Scoring Pipeline Deployment in C++ Runtime

Machine Learning Model Deployment is the process of making your model available in production environments, so it can be used to make predictions for other software systems. Before model deployment, feature engineering occurs in the form of preparing data that will later be used to train a model. Driverless AI Automatic Machine Learning (AutoML) combines the best feature engineering and one or more machine learning models into a scoring pipeline. The scoring pipeline is used to score or predict data when given new test data. The scoring pipeline comes in two flavors. The first scoring pipeline is a Model Object, Optimized(MOJO) Scoring Pipeline, a standalone, low-latency model object designed to be easily embeddable in production environments. The second scoring pipeline is a Python Scoring Pipeline, which has a heavy footprint that is all Python and uses the latest libraries of Driverless AI to allow for executing custom scoring recipes.

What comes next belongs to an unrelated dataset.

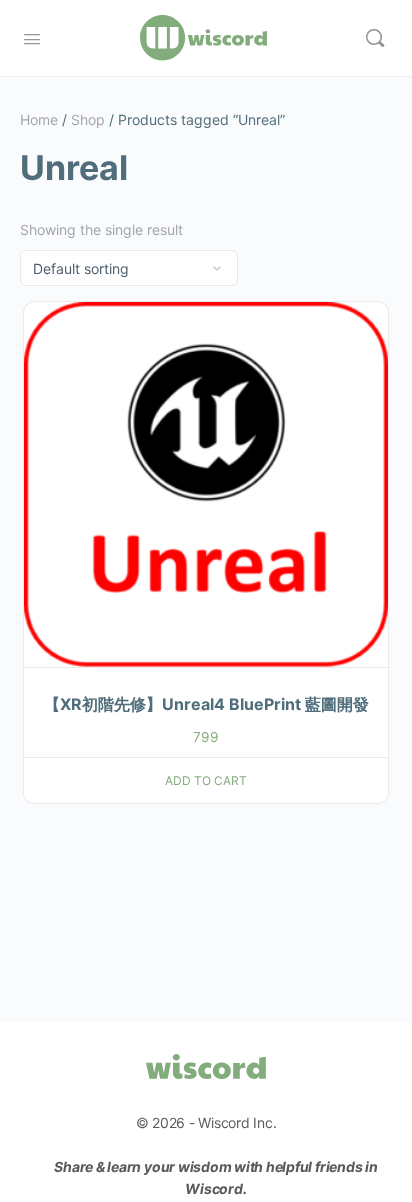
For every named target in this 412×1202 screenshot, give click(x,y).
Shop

For this self-paced course, we will continue making use of the prebuilt experiment: Model_deployment_HydraulicSystem. The Driverless AI experiment is a classifier model that classifies whether the cooling condition of a Hydraulic System Test Rig is 3, 20, or 100. By looking at the cooling condition, we can predict whether the Hydraulic Cooler operates close to total failure, reduced efficiency, or full efficiency.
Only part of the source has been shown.